→ 任务条目:
根据源文档中的摘要回答下列问题。
(a) PCT指导治疗组共有多少例患者?
(b) 126例患者中死亡多少例?
(c) 常规治疗组依据什么给予经验性抗感染治疗?

→ 源文档:
####################

首页> 中文期刊> 《中国医院用药评价与分析》 >血清降钙素原动态水平优化老年重症肺炎抗菌药物应用的作用Δ

血清降钙素原动态水平优化老年重症肺炎抗菌药物应用的作用Δ

         

摘要

目的:探讨血清降钙素原( PCT)动态值指导临床抗感染治疗策略在优化老年重症肺炎抗菌药物应用中的作用,为临床合理用药提供参考。方法:将126例老年重症肺炎患者以随机数字表法分为2组进行临床常规的感染指标筛查检查,PCT指导治疗组( PCT组)63例患者根据PCT值制订优化的抗感染治疗方案,常规治疗组(对照组)63例患者根据临床症状、体征给予经验性抗感染治疗。分析2组患者PCT值、超敏C反应蛋白、白细胞计数的变化和抗菌药物的使用情况。结果:126例患者中,存活109例,死亡17例。2组患者在抗菌药物使用时间、使用比例、使用强度、抗菌药物费用及重症医学科(监护病房)住院时间等方面的差异均有统计学意义( P均<0.05)。结论:PCT值可作为评估老年重症肺炎抗菌药物治疗效果和感染严重程度的快速、可靠的诊疗指标,基于PCT动态值指导优化抗菌药物治疗策略的效果良好,能有效减少老年重症肺炎患者抗菌药物的使用,缩短抗菌药物疗程,降低抗菌药物费用,具有良好的操作性及可行性。%OBJECTIVE:To investigate the dynamic serum procalcitonin ( PCT )-based optimization of antibiotic use in elderly with severe pneumonia for clinical referene of rational use of drug.METHODS:126 elder patients with severe pneumonia were randomly divided into two groups to undergo clinical routine screening test for indicators of infection, 63 cases in PCT-guided treatment group ( PCT group ) received PCT-based optimized anti-infective therapeutic therapy, and another 63 cases in the conventional treatment group ( control group ) were treated with empiric anti-infective therapy based on clinical symptoms and signs.PCT value, high-sensitivity C-reactive protein, white blood cell count and antibiotic use in the two groups were followed.RESULTS: Of the total 126 cases, 109 survived and the 17 died.There were statistically significant differences between the two groups in terms of the duration of antibiotic use, the proportion of patients receiving antibiotics, the antibiotic use density, cost of antibiotics and the length of hospital ( ICU) stay ( P<0.05 for all) .CONCLUSIONS:PCT levels could be used as a rapid and reliable index to evaluate the treatment outcome and the severity of infection.PCT-based optimization of antibiotic use achieved satisfactory outcome in that it could effectively reduce antibiotic use in elderly patients with severe pneumonia, shorten the course of treatment and reduce the cost of antibiotics, furthermore, it has good operability and feasibility.

####################

→ 所列材料:

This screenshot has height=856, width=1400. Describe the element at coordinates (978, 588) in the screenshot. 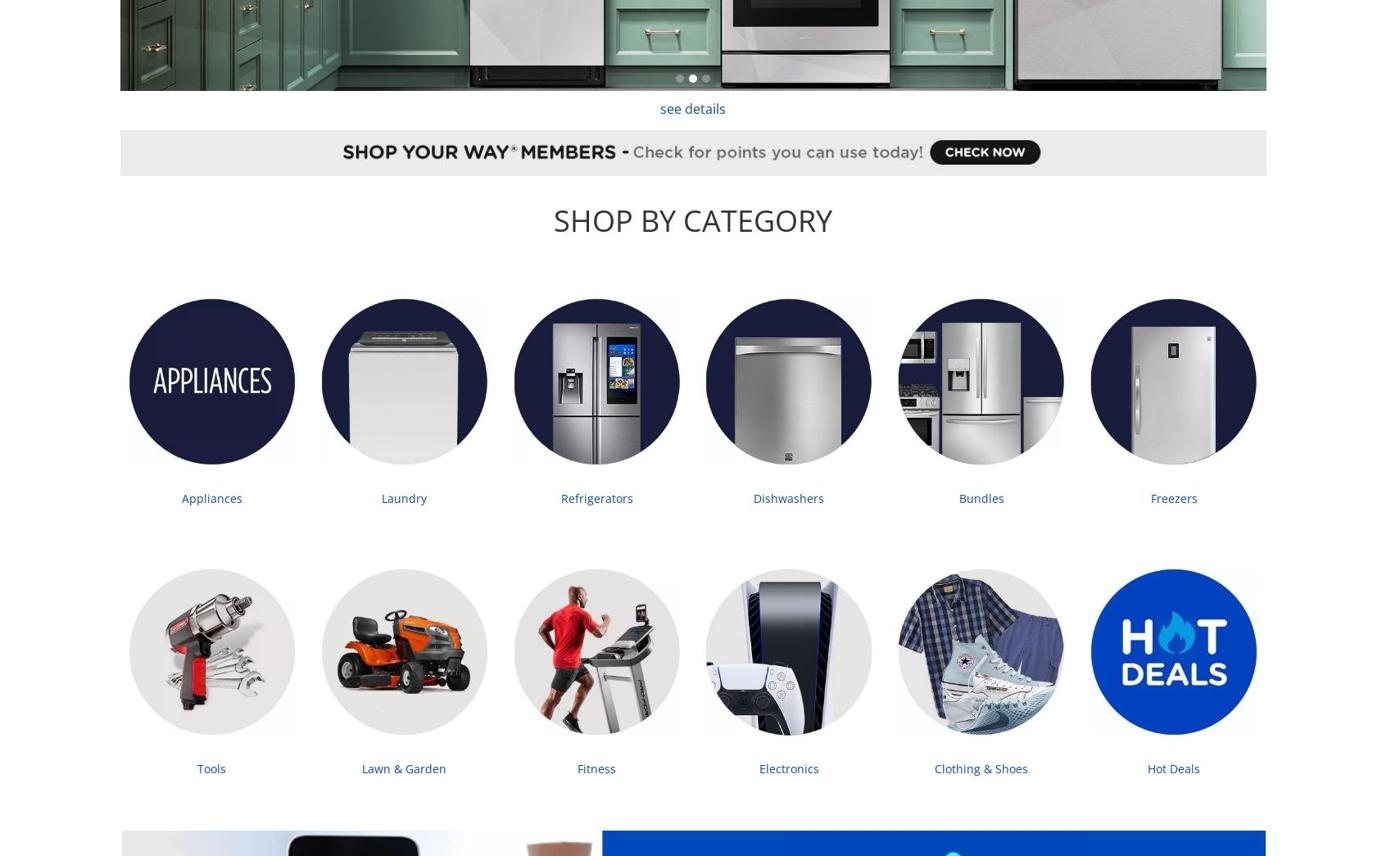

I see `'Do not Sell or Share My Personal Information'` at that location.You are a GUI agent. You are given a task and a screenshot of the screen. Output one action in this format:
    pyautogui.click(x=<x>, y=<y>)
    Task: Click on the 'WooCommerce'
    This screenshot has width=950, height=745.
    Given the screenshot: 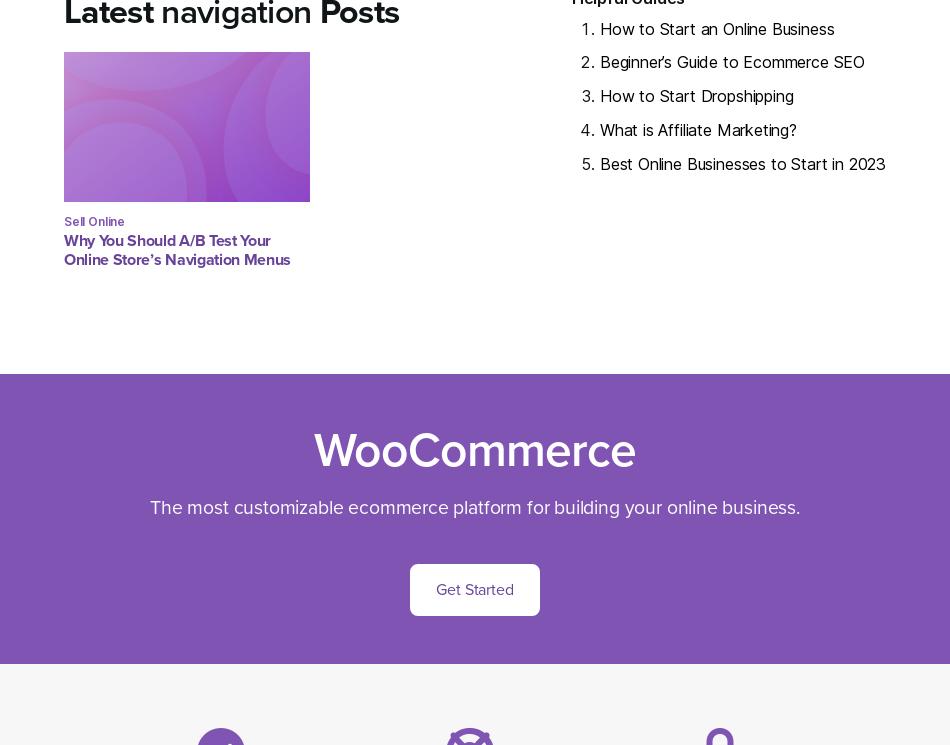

####################

→ 答题区:
(a) 63例
(b) 17例
(c) 临床症状、体征